Sarah Haggerty as a dance major at University of Florida (by Ani Collier)
3. Finding Space to Grow
“I knew I was a big fish in high school, but I understood that when I went to college it wouldn’t be that way,” says Sarah Haggerty, a recent dance graduate from the University of Florida. If you’ve spent years as the best dancer at your home studio, entering an environment with dancers who were also the best at their studios can be a big adjustment. But all it takes to make the transition is a little humility and a willingness to grow.
When Sarah arrived at the University of Florida, she was happy to find that the dance department was a close-knit, welcoming environment, even though the larger university had tens of thousands of students. Instead of feeling she needed to compete with other dancers, she was able to focus on opening up and becoming a unique artist. “In high school, dancing was all about technique,” says Sarah. “I was never asked to find my individuality or explore who I was as a dancer and a person. When I got to college, I needed to shift my view of dance and open my mind to know that I could be in a vulnerable place and be OK.” And at CCM, Elizabeth spends even more time with her fellow dancers than when she was in high school, since they also live, eat and spend weekends with one another.

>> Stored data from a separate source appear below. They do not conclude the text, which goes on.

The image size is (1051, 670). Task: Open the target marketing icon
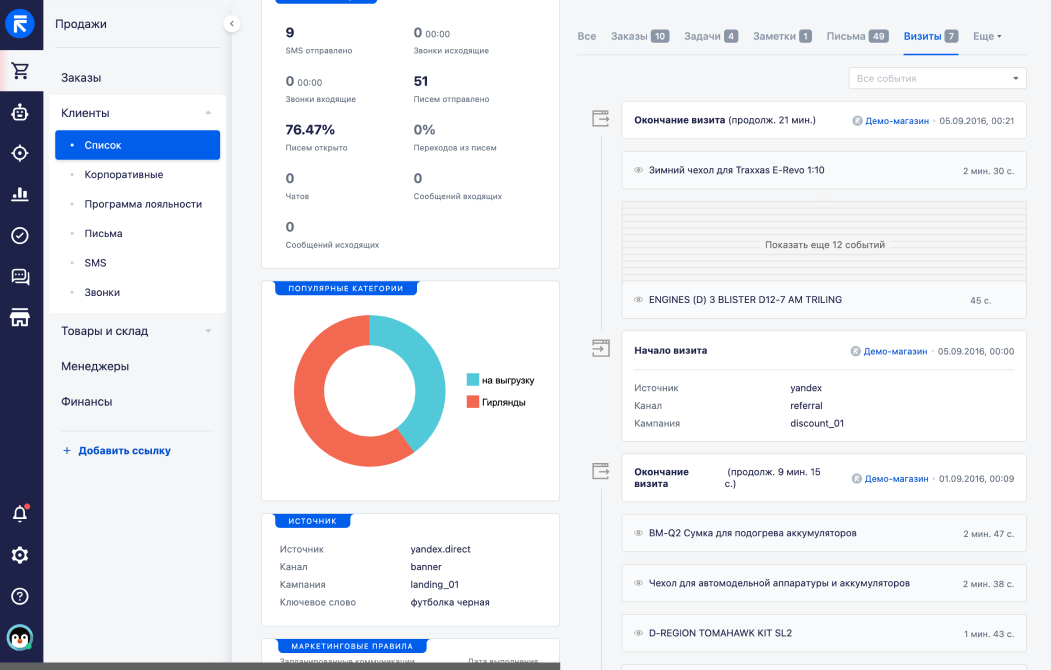(x=20, y=153)
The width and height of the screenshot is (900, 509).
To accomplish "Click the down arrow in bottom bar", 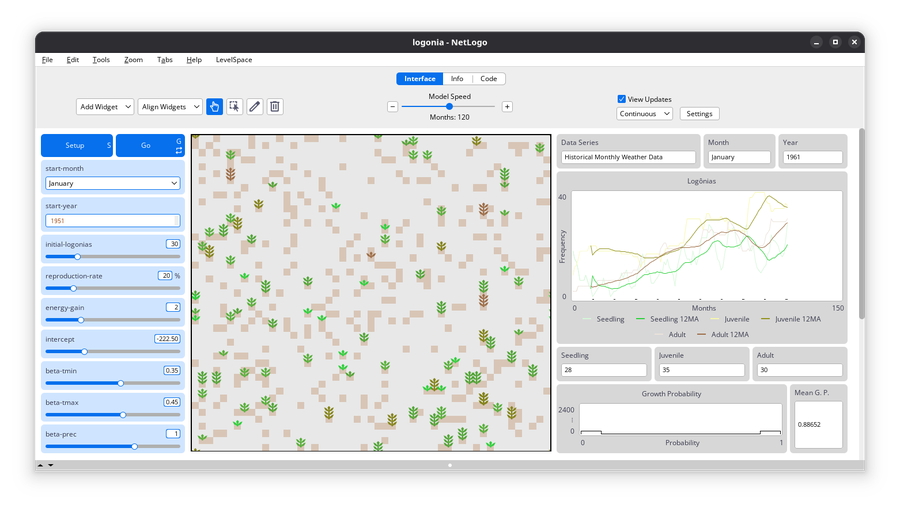I will pyautogui.click(x=51, y=465).

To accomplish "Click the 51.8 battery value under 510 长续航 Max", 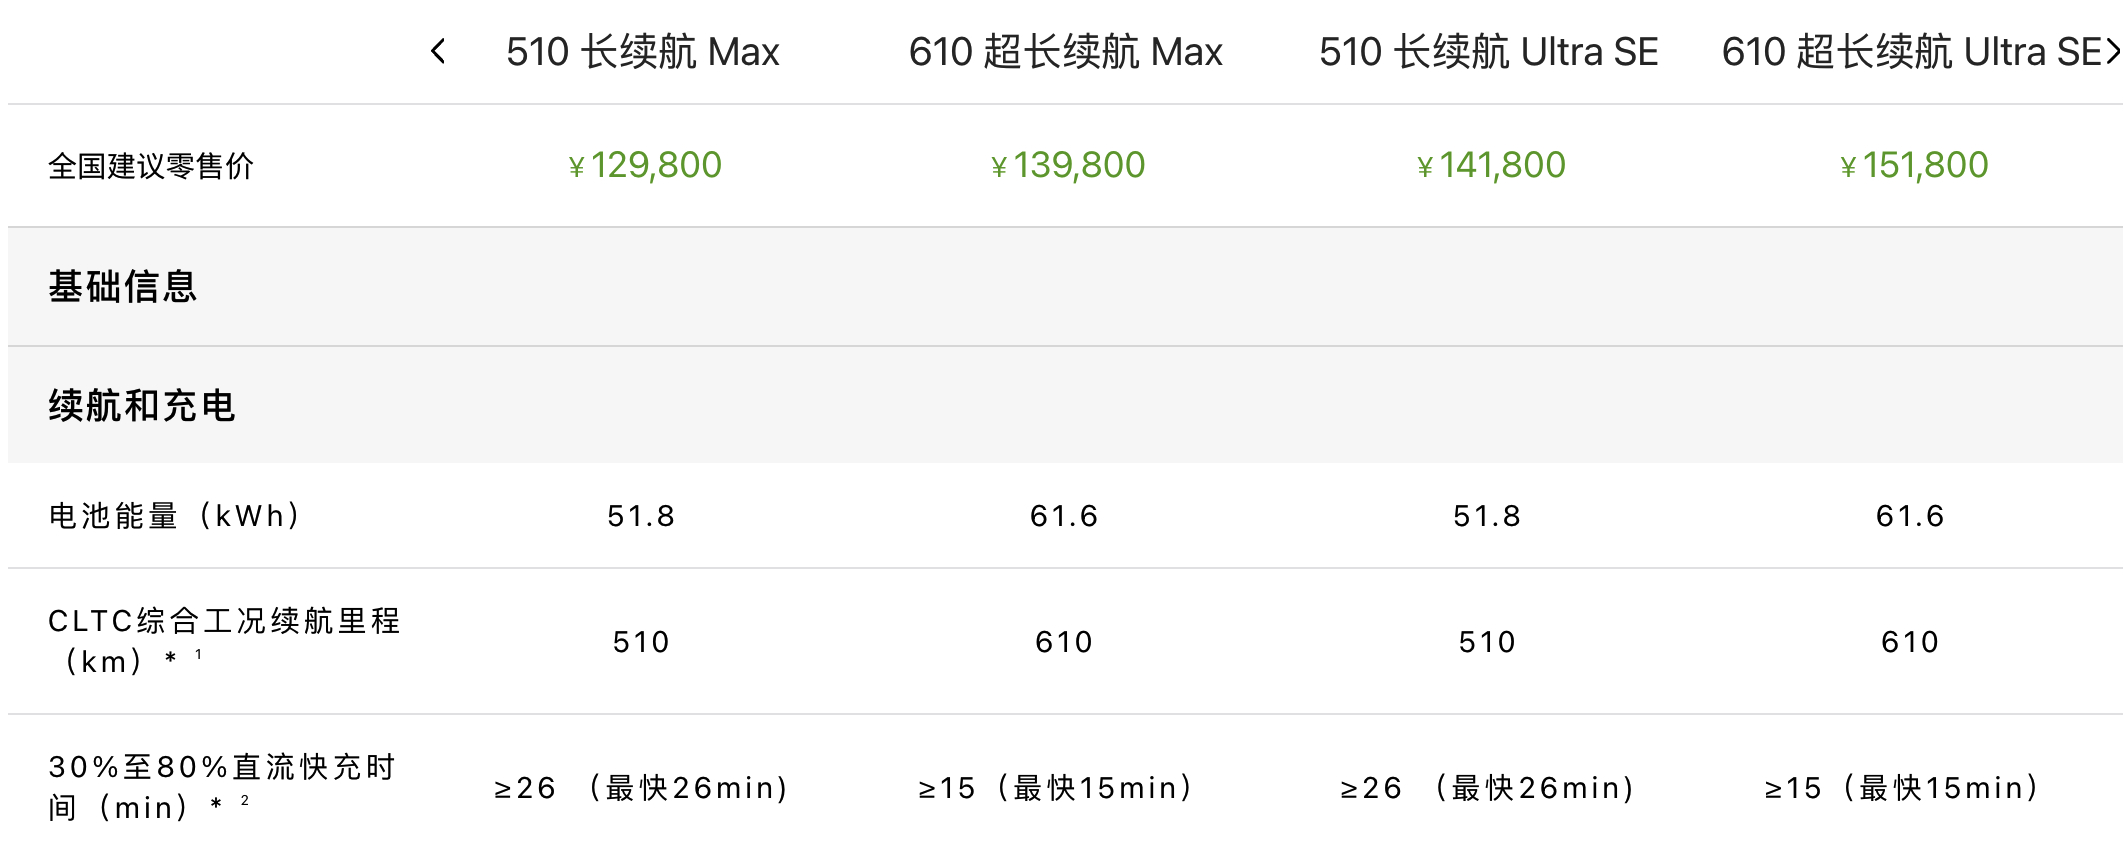I will [x=640, y=517].
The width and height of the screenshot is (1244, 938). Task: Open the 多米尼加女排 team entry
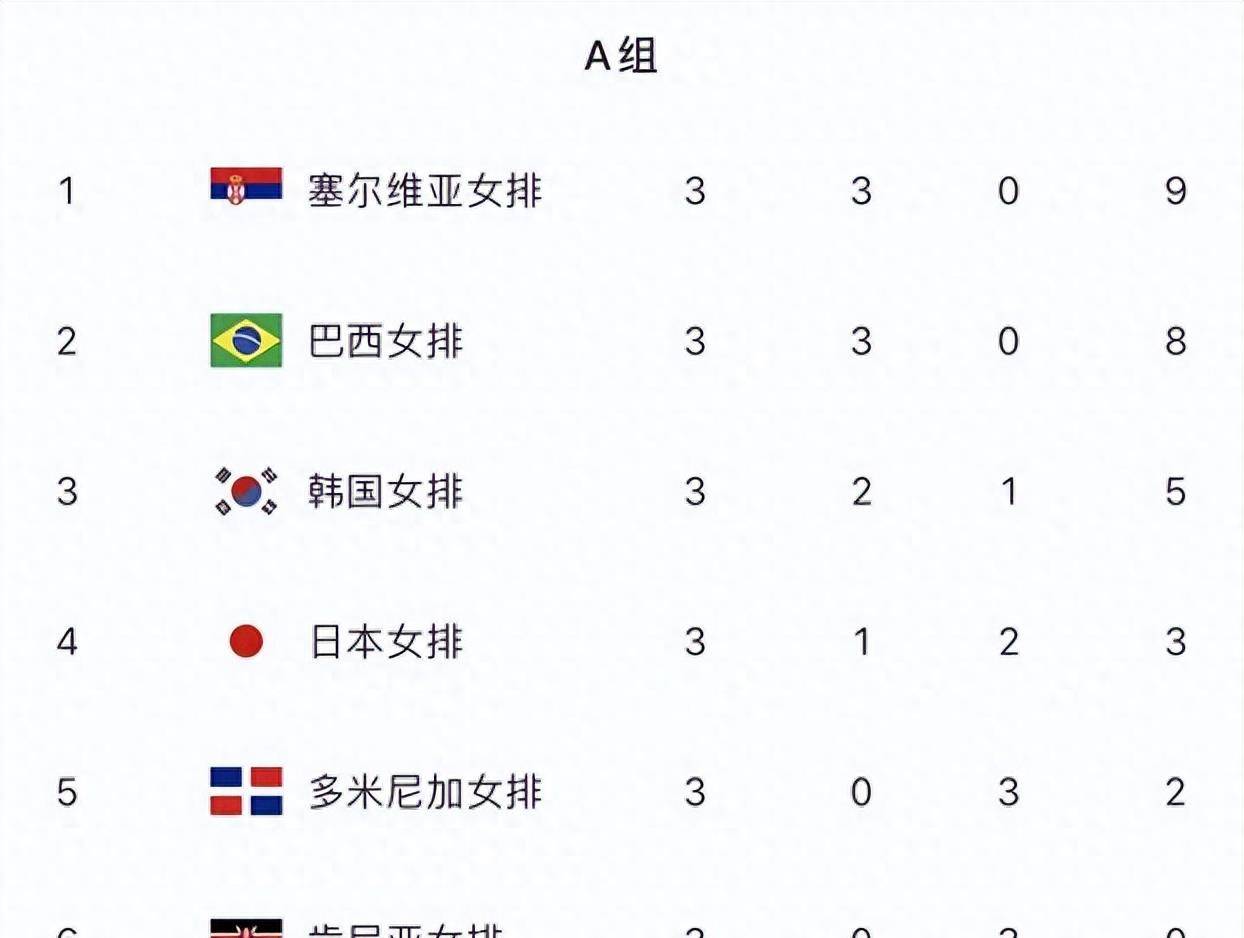click(425, 792)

4. Surviving The Day-to-Day
Even if you’re used to dancing several hours a day, the physical demands of being a dance major are often more intense than what dancers experience in high school. That was the case for Sarah, who turned to massaging her muscles with tennis balls and taking long showers to combat the tightness caused by increased hours in the studio. At schools like George Mason, dancers go through a full athletic screening to find weaknesses that could lead to later injuries, and many universities have an athletic trainer on hand who can work with dancers as they adjust to the heavy workload.
5. Expanding Your Definition of Dance
Almost any college faculty member will tell you that two of the most important qualities of successful dance majors are open-mindedness and eagerness to try new ideas. “The ability to shift the way you’ve been viewing dance is a necessity,” says Sarah. You’ll dive into new dance styles you may not have much experience in, and you’ll study dance-based academics like dance history, anatomy and choreographic theory. During the process, you might find that you not only become a different dancer, but also develop new ideas about what dance is and why you do it.
“Throughout college, you’re going to be constantly exposed to new things,” says Price. “That’s actually the point of college—expanding your mind and body. You may not be able to do everything well at first. But over time, you will. Just enjoy the experience.